- **Exercise instructions**:
Output the material below word for word, from the line containing "You are a computer-use agent." through the end of the material. Leave the pictures out of your answer.

——

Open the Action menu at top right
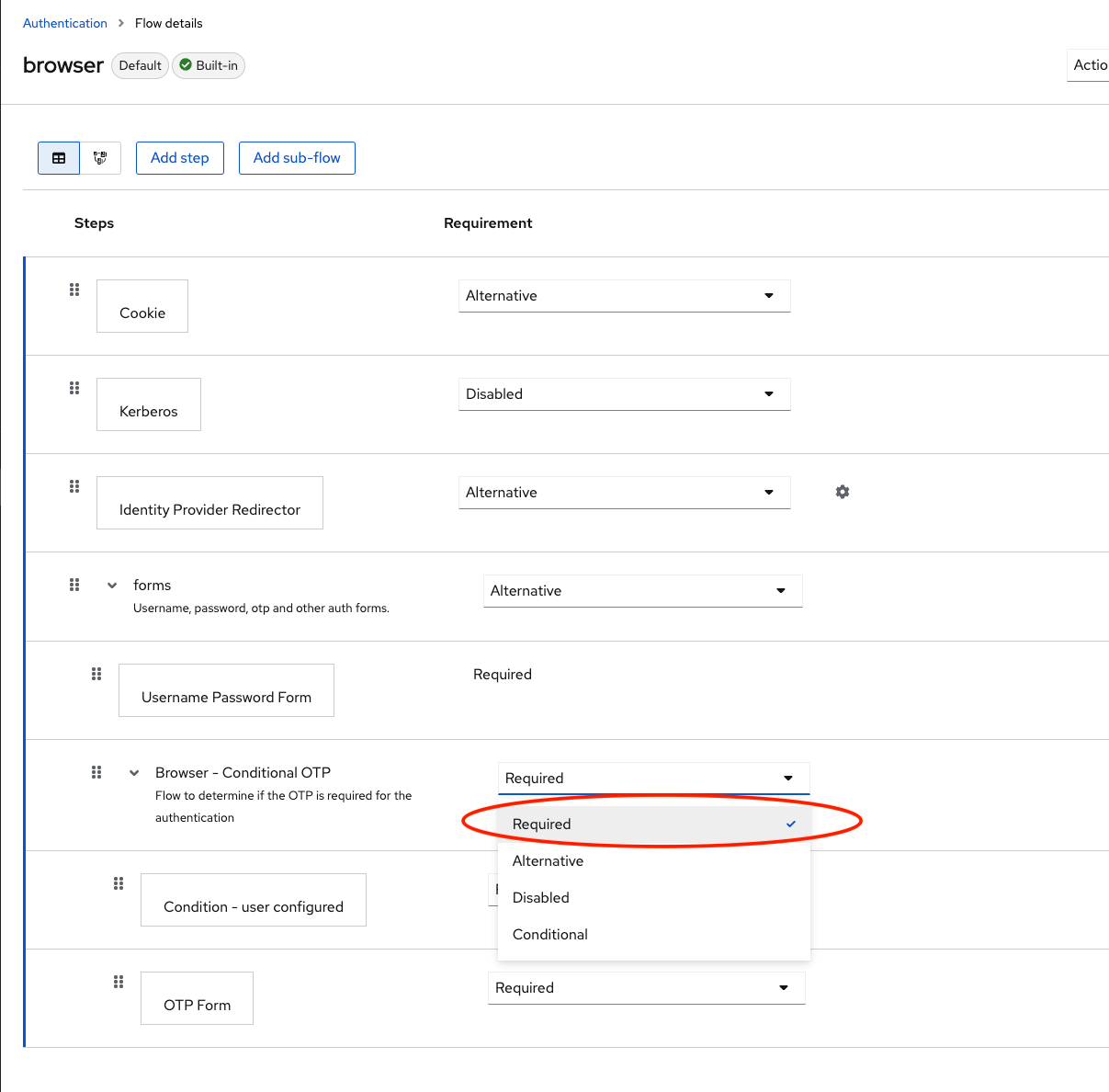Viewport: 1109px width, 1092px height. (x=1089, y=65)
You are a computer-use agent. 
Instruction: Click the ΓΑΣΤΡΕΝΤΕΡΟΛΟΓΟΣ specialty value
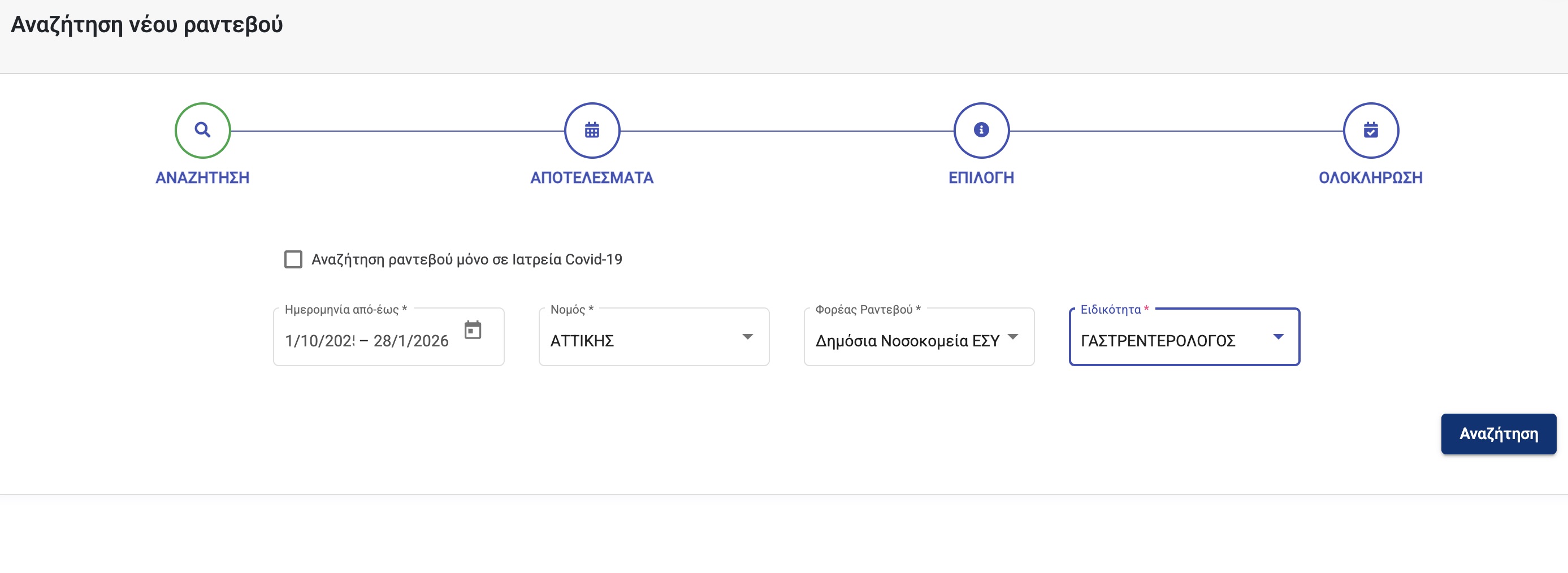tap(1157, 341)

——

- **Response to this exercise**:
You are a computer-use agent. 
Instruction: Click the ΓΑΣΤΡΕΝΤΕΡΟΛΟΓΟΣ specialty value
tap(1157, 341)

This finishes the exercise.